Prepare to enter the wild and wooly world of an adult with Aspergers Syndrome, a form of autism characterized by intellignce, quirks, social difficulties and downright strange and oddish behaviours.

People with Aspergers generally are high functioning in everyday life but have great difficulty connecting with others due to the inability to read faces, body language and subtle verbal clues. They also tend to take words literally and have a hard time multi-tasking.

Oversensitivity to touch (clothing has to be soft and often the tags removed), light (do not leave home without the sunglasses), sound (loud noises and noisey places are avoided), taste (many Aspies have quite a limited diet and are frequently very picky eaters) and smells makes the everyday existence more of a challenge.

Fasten your seatbelts and come on in...
To find out more about what Aspergers is..please check out my earliest blog entries

Friday, January 6, 2012

Socializing...Conversation and the Alien

On any given week I engage in a conversation, with someone other than a family member, on average five or six times. I am introverted by nature and don't go out very often.
Last week I ran into a friend of mine whom I hadn't seen in a few months. We played catch up and easily bantered back and forth. Once again, I noticed my Aspie trait of watching her lips move so that I would know when it was my turn to speak. When her lips stopped moving for a few seconds, then it was my turn.
Conversations do not come easily and watching lips is one of the tricks I have learned in order to carry on a normal conversation without interrupting at the wrong time.
When someone speaks to me, there is a...delay in my ability to process what is being said. It's as if...sentence A is a round red ball and it bounces in, hits one wall, then the next, and another and a nother and then hits the button of comprehension, which is way in the back, on the right.
Thus when someone is talking for ...say...a few minutes, I've got all these little balls bouncing to and fro and I am trying to decipher their meaning. The longer a person talks...the more confusing it becomes.
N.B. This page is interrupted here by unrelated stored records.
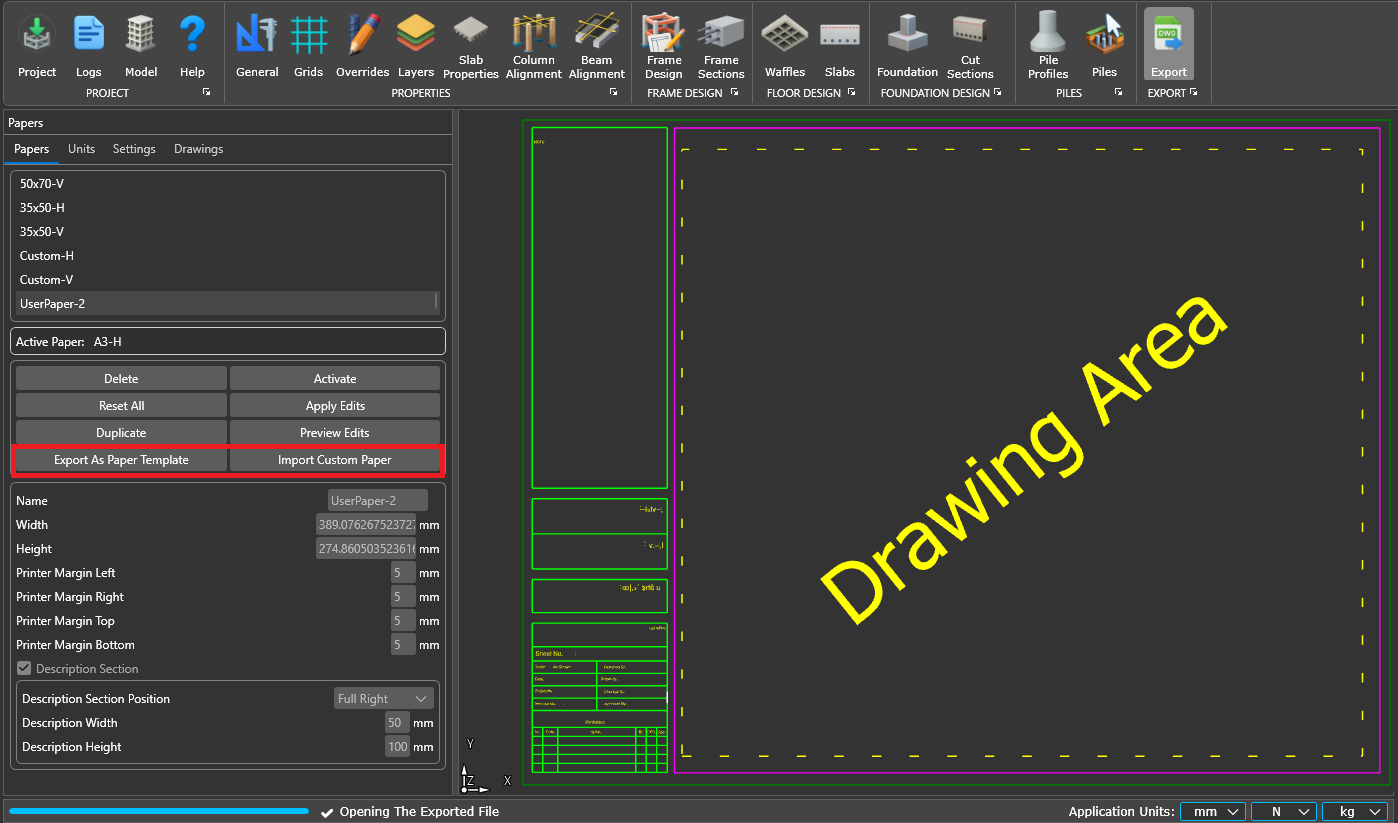Open the Grids properties tool
Image resolution: width=1398 pixels, height=823 pixels.
(x=308, y=46)
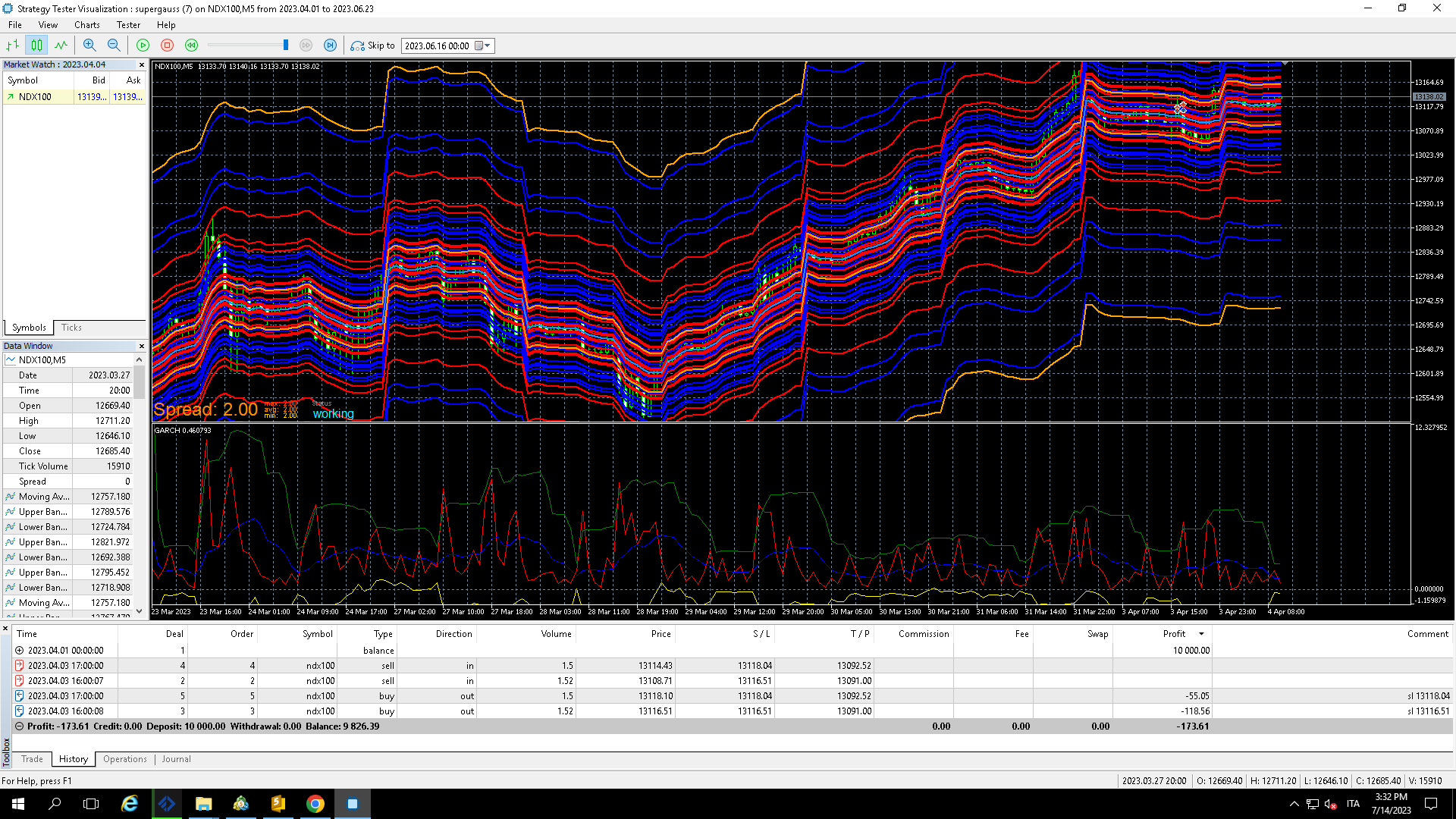1456x819 pixels.
Task: Open the Skip to date dropdown
Action: click(x=488, y=46)

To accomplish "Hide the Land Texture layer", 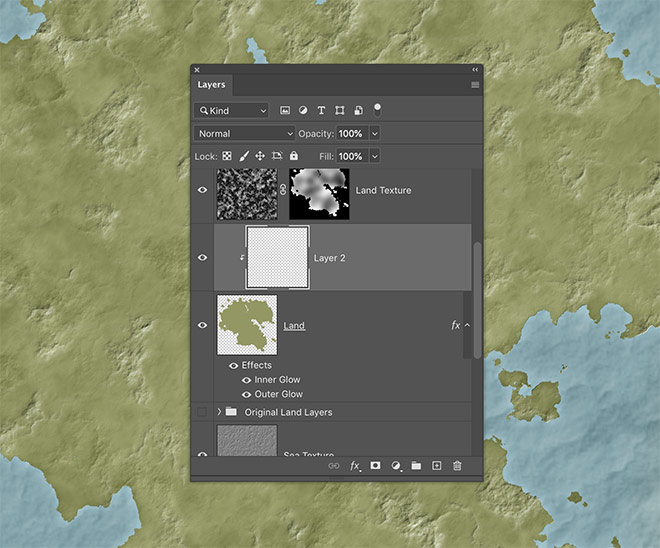I will click(x=203, y=190).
Those balls take a long time to slow down enough so I can grab them and read what they say.
It is very common for me to get the full jest of a conversation the next day or even two or three days later.

One could say that I had very limited eye contact during chats, it is quite true, but I find it quite necessary in order to keep the flow of talking back and forth smooth.
Funny, I tend to identify people by the shape of their lips and teeth not by their face and eyes...because that is where I spend most of my time looking.